__Entries supplied__.
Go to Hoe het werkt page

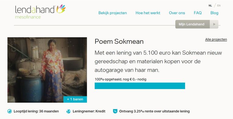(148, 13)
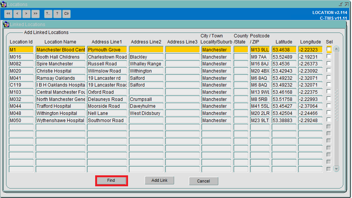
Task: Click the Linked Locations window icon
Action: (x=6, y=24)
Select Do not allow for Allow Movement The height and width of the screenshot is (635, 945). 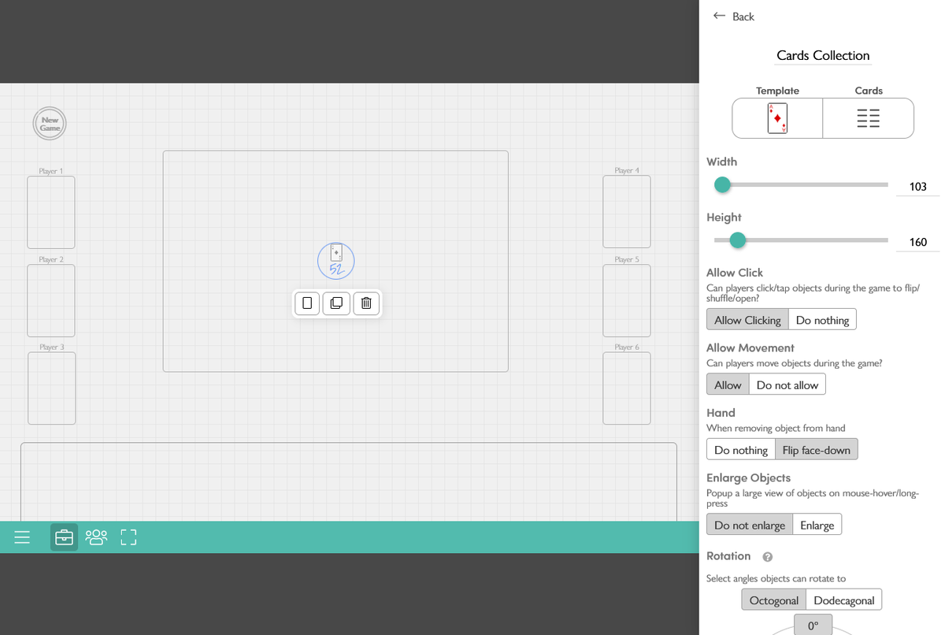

--

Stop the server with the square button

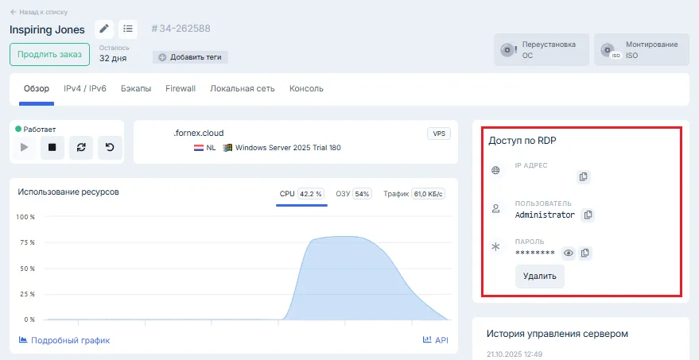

__Aim of the task__. Give back the exact lines above, running from the one that has "Go to Hoe het werkt page" through the one that has "Select Do not", with nothing added and no pictures.

__Expected output__.
Go to Hoe het werkt page

(148, 13)
Task: Click the Linked Locations window icon
Action: (x=6, y=24)
Select Do not allow for Allow Movement The height and width of the screenshot is (635, 945). 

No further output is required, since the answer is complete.